Extract:
An Underdog Makes Good

We all love a story of the underdog who works their butt off and then makes it big. We like to learn of the obstacles they have overcome or the struggles they have endured on the road to success. We want to know how they did it. What was their secret? And, how we can benefit from their experience?

A truly remarkable young man with an amazing story is Tim Duncan. You know him as a superstar basketball player for Wake Forest from 1993 to 1997. But did you know that he never even played basketball until he was 14 year old? And, three years later at the age of 17, he walked onto the Wake Forest Campus for the first time.

Tim was born in 1976 in St. Croix, US Virgin Islands. His family was hard working and better off than most. Tim was a bright precocious child who learned quickly and excelled in school. He was advanced a grade in grade school because he surpassed his classmates. So, he would always be younger than his classmates in the future. Long and lean like his 2 sisters, Tim was a great swimmer. He had his eyes on the Olympics early on. His specialty, the 400 meter freestyle. At age 12 and 13 he broke many records and was tops in his bracket.

Fast forward to September 17, 1989 and Hurricane Hugo. The storm devastated the island; including the swim team’s pool. Just prior to the hurricane, Tim’s mom was diagnosed with breast cancer. In the spring of 1990, she died, and Tim never swam competitively after that.

A year earlier, his sister now married and living in Columbus Ohio shipped a basketball goal, hoop and post to him for a gift. This began his interest in the game. His dad helped by anchoring it and pouring cement for the base. When his sister and her husband moved back to St. Croix there was nonstop play on that hoop. His brother in law, Ricky, who had played for Capital University in Columbus, was his practice partner.

(Dataset records)
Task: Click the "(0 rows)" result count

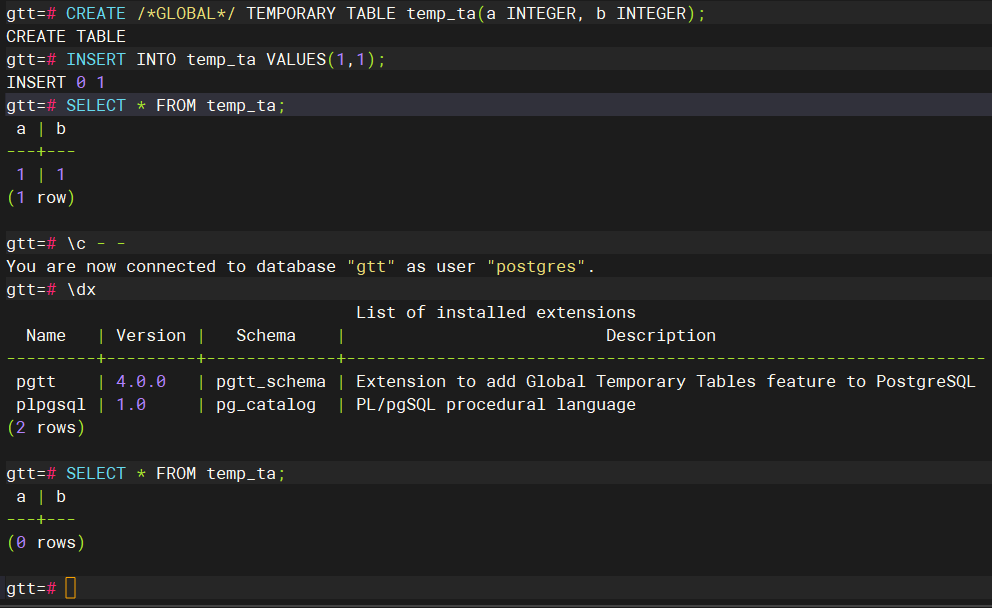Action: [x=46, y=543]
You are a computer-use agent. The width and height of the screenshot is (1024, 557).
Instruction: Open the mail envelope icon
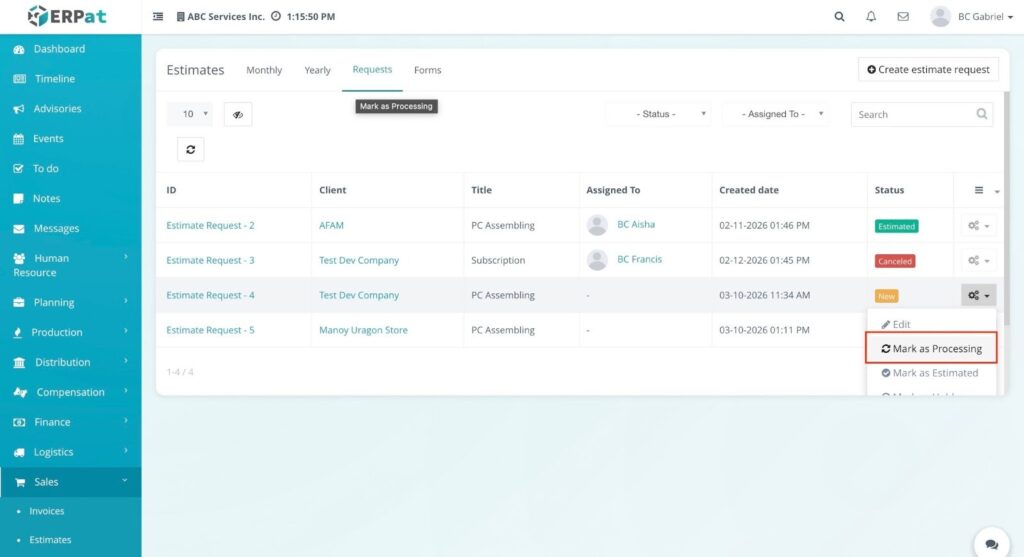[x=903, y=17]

Problem requirements: From the Tim Duncan article above, extract the part that opens with the words containing "We all love" and closes with "the first time.".

Solution to the problem:
We all love a story of the underdog who works their butt off and then makes it big. We like to learn of the obstacles they have overcome or the struggles they have endured on the road to success. We want to know how they did it. What was their secret? And, how we can benefit from their experience?

A truly remarkable young man with an amazing story is Tim Duncan. You know him as a superstar basketball player for Wake Forest from 1993 to 1997. But did you know that he never even played basketball until he was 14 year old? And, three years later at the age of 17, he walked onto the Wake Forest Campus for the first time.